Preliminary clinical evidence obtained in Gulf War veterans and patients suffering multiple chemical sensitivity points to the existence of a potential link between environmental exposure to organosphosphates (OPs) and the emergence of unspecific sickness syndromes in which associative Pavlovian conditioning might be partly involved. A laboratory animal model might be a useful tool for analyzing the involvement of conditioning in sickness syndromes potentially linked to OP poisoning. The first objective in the present study was to determine if paraoxon (PX), the neuroactive metabolite of the OP parathion, elicits a conditioned avoidance response to a novel stimulus (a taste-odor compound) in a conditioned flavor aversion procedure.
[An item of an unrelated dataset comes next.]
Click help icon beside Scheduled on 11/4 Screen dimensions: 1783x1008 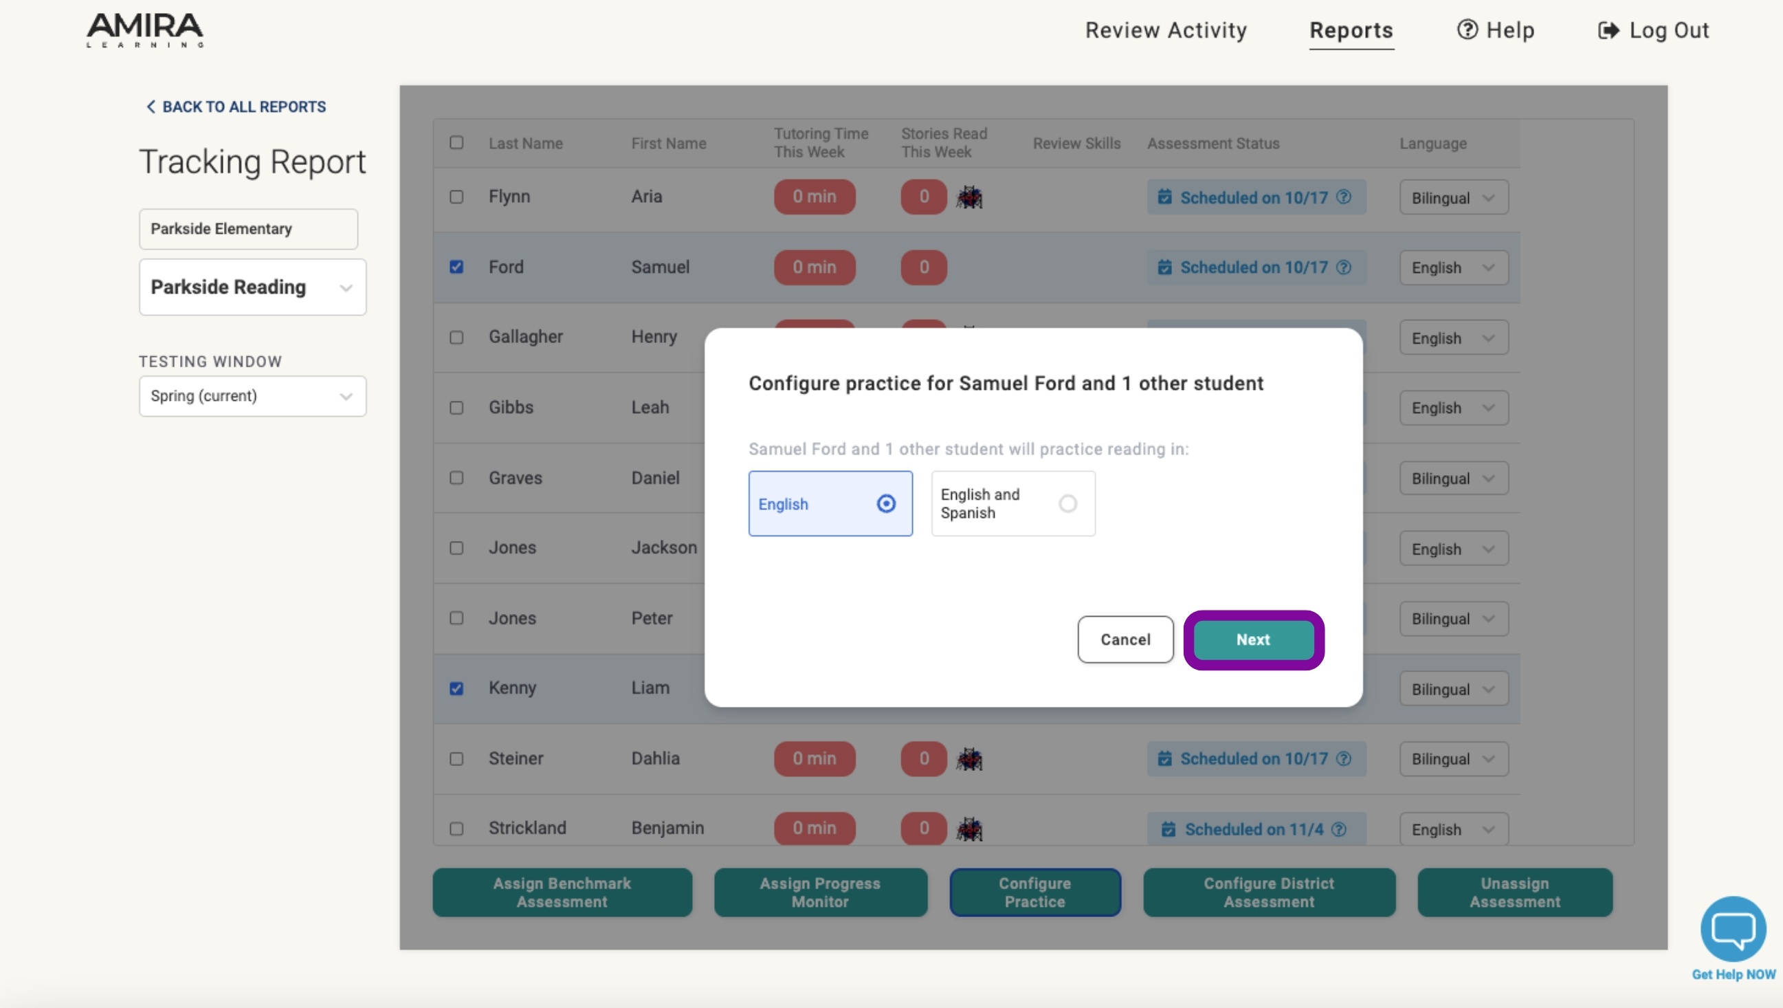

Data obtained in Experiment 1 show conditioned flavor avoidance, demonstrative of the associative nature of the sickness properties of PX. The second objective was to characterize the nature of the specific physiological cue serving as the unconditioned stimulus in PX-induced conditioned avoidance. Despite PX administration did induce cholinergic hyperactivity, as measured by body hypothermia and increased jaw movements, lesions of the lateral parabrachial area (lPB) disrupted PX-elicited flavor avoidance responses, indicating that cholinergic signs were not sufficient as unconditioned stimuli supporting avoidance responses. Given that lPB neural integrity is necessary to process aversive interoceptive information, disruption of conditioned flavor avoidance as a result of lPB lesions is consistent with a central interruption of interoceptive processing in PX-poisoned animals. Data are discussed under the light of the hypothesis claiming the importance of associative processes and noncholinesterase targets in sickness syndromes potentially induced by OP exposure.